We agree this cooperative spirit among the credit unions must start with the sharing of technology, but should include the “back office” operations; legal services and even mortgage financing.
This recent agreement may be the ideal point for financial cooperatives to start working together rather than pushing the idea of establishing a commercial bank. The reality is that the community bank, which is what a cooperative bank would be, has been shrinking while the large banks have been growing.
We need from our credit unions certain key deliverables: convenient service; lower interest rates and/or higher saving rates; lower or no fees; containment of loan losses; efficient management of margins in a challenging interest rate environment; consistent payment of dividends and interest rebates; and meeting capital adequacy.

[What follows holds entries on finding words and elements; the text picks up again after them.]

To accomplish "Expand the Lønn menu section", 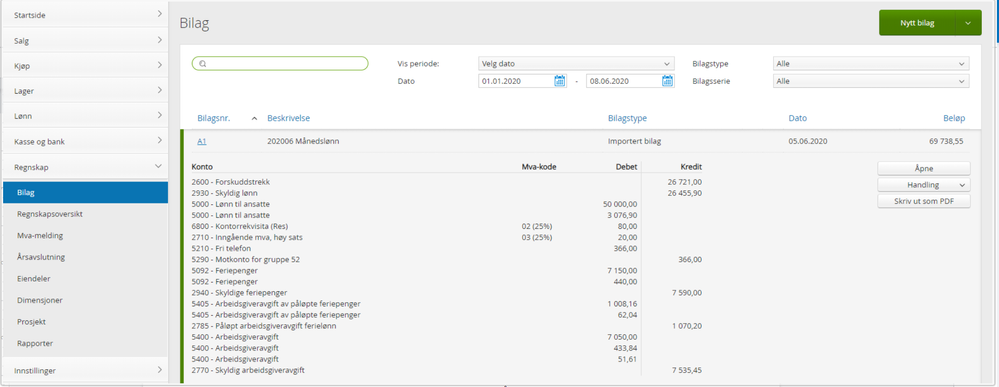I will pos(83,116).
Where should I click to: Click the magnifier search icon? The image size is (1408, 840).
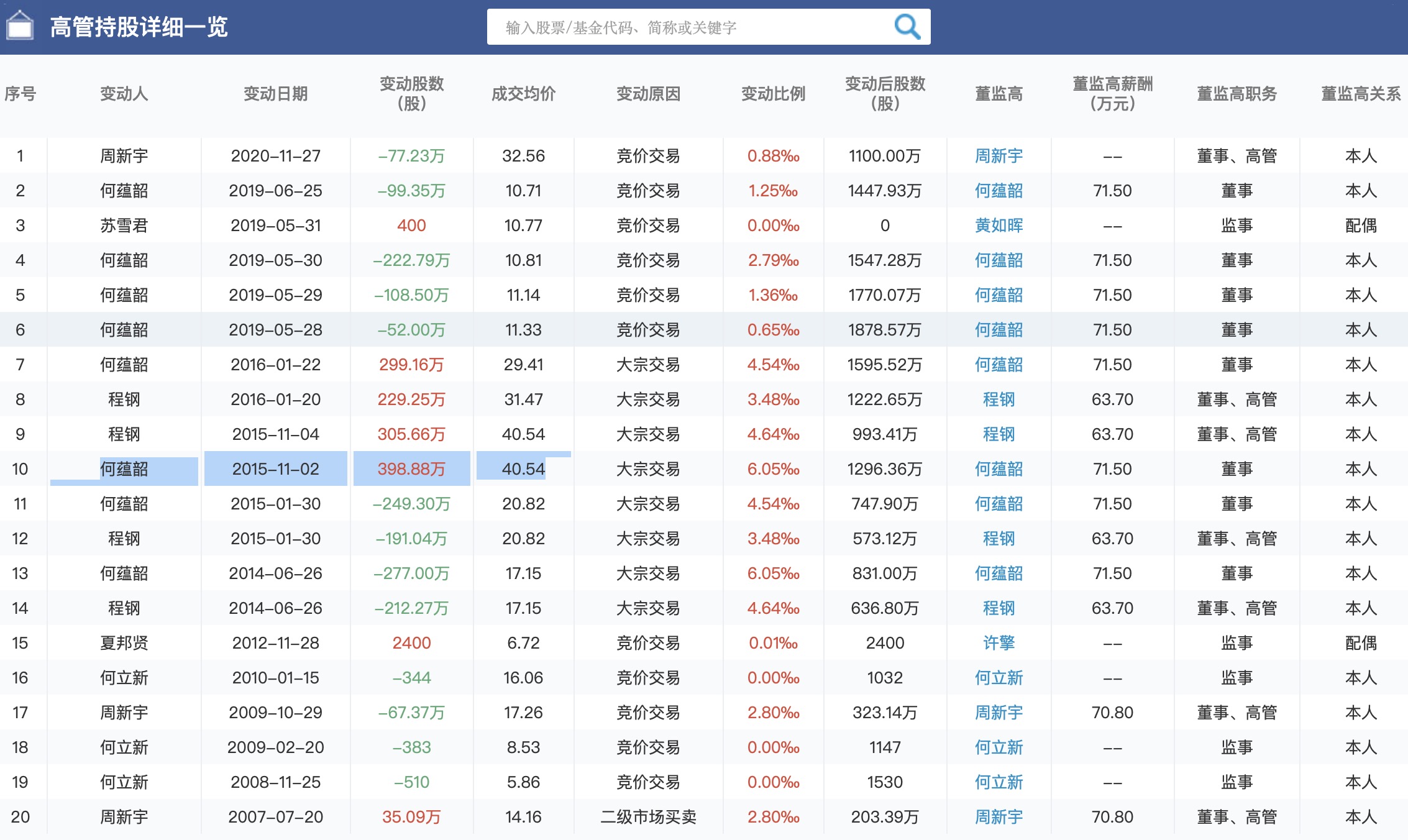[x=907, y=27]
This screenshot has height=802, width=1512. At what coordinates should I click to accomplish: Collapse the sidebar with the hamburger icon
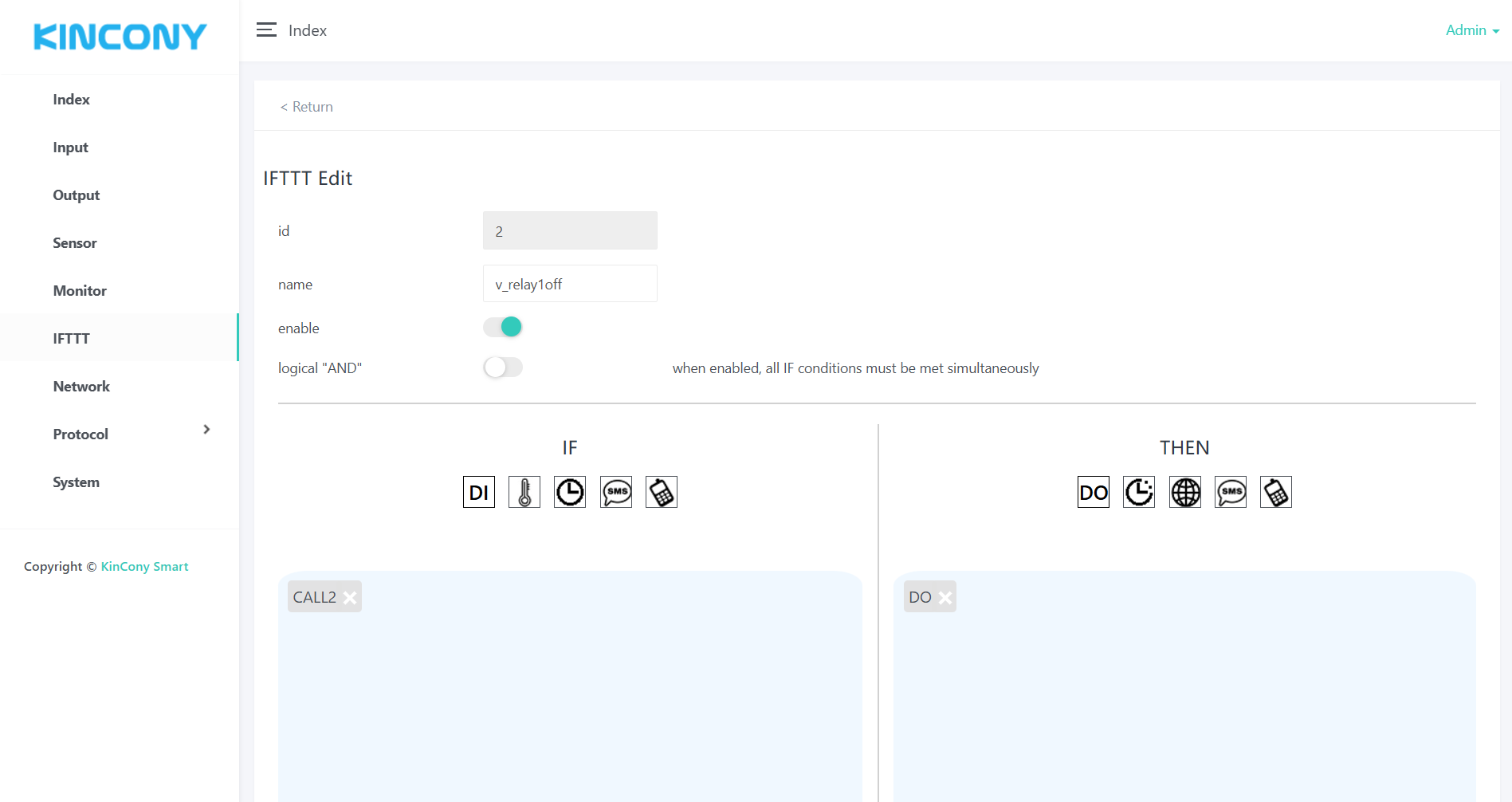pos(266,30)
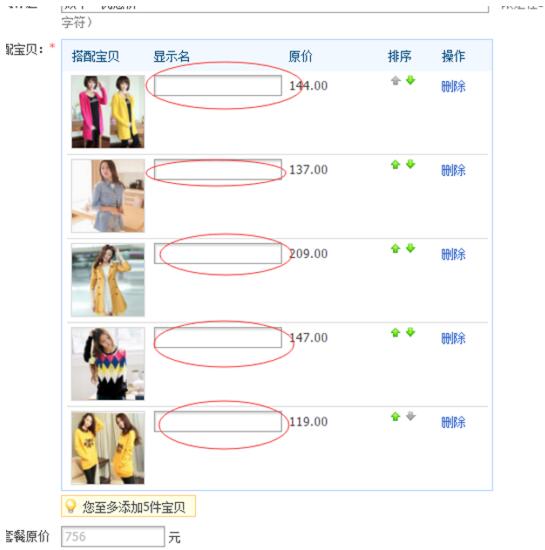Move the 209.00 item up

tap(396, 249)
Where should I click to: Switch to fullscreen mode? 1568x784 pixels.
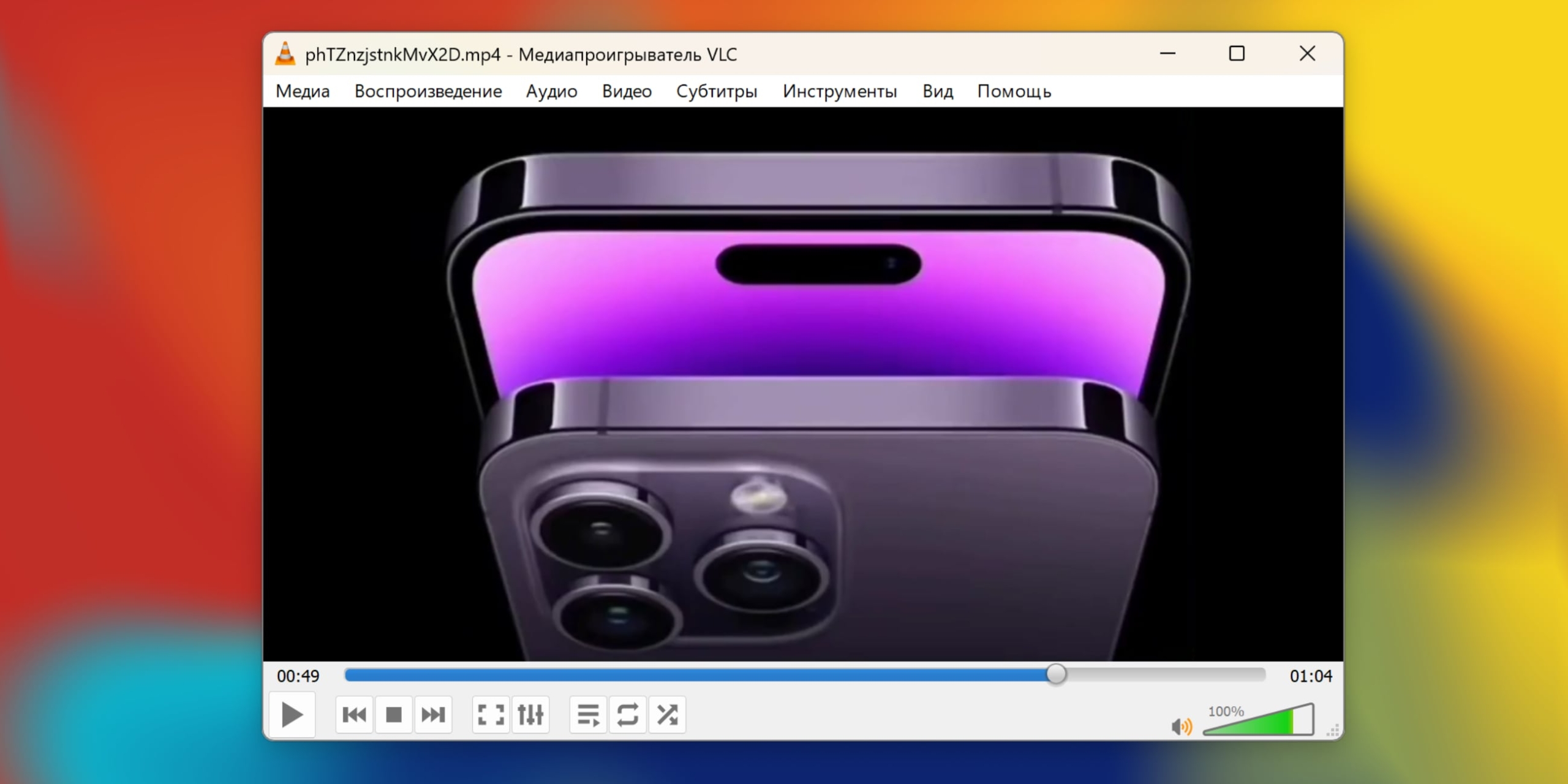[490, 714]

We also recognize that the credit unions as they leverage IT services must also consider other wider industry issues which can determine whether they grow and are successful.
These include regulatory compliance under the Financial Services Commission (FSC); accepting the critical input of a more enlightened and demanding membership; and protecting members from fraud which will become more sophisticated using the said IT.
The credit unions will also have to deal with attracting, managing and retaining top talent based on a meritocracy.
We expect that other areas of cooperation among local credit unions must be forthcoming, but before we do so, this may be a good point where we should have a status report on all of them, to know if any are insolvent and how many meet all the requirements set out by the Financial Services Commission.
We want growth and strength in our credit union movement which involves and impacts on so large a percentage of our population.